DIRECTIONS
Copy out each line of the entries below that contains the word "button".

EXERCISE MATERIAL
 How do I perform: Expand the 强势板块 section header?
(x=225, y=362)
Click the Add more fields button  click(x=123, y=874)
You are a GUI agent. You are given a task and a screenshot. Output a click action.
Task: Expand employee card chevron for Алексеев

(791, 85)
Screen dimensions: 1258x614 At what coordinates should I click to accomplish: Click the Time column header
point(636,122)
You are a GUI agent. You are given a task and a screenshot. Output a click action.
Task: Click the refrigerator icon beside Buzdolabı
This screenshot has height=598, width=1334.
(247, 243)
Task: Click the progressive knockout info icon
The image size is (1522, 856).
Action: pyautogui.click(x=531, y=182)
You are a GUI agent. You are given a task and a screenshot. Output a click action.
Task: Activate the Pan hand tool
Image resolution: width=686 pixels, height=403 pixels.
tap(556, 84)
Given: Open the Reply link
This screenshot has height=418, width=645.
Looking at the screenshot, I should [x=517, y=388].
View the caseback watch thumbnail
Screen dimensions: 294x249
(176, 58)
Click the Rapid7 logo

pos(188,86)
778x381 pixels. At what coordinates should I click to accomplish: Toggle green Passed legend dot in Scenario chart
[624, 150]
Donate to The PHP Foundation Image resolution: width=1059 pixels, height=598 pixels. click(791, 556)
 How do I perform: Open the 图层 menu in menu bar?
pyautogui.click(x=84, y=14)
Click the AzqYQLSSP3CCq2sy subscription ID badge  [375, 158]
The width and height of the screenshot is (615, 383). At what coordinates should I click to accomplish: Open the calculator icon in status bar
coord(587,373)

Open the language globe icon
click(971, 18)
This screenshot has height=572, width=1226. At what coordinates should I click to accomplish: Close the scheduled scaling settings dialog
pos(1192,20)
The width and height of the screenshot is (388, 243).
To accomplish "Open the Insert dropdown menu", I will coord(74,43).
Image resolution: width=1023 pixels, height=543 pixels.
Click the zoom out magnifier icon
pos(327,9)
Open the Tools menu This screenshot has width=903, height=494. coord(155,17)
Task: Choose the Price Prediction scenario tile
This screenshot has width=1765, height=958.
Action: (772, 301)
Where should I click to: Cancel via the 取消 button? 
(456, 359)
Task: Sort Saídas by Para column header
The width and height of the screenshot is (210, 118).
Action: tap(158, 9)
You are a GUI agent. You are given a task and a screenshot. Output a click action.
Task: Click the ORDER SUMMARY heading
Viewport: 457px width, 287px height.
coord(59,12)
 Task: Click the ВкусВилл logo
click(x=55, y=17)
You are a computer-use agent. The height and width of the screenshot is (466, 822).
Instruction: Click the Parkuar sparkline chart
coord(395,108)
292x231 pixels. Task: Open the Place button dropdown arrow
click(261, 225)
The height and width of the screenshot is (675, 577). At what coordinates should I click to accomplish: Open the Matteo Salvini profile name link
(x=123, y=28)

EXERCISE RESULT
Click the Add more fields button  click(x=123, y=874)
Where should I click to: Cancel via the 取消 button? 
292x231 pixels. Task: Open the Place button dropdown arrow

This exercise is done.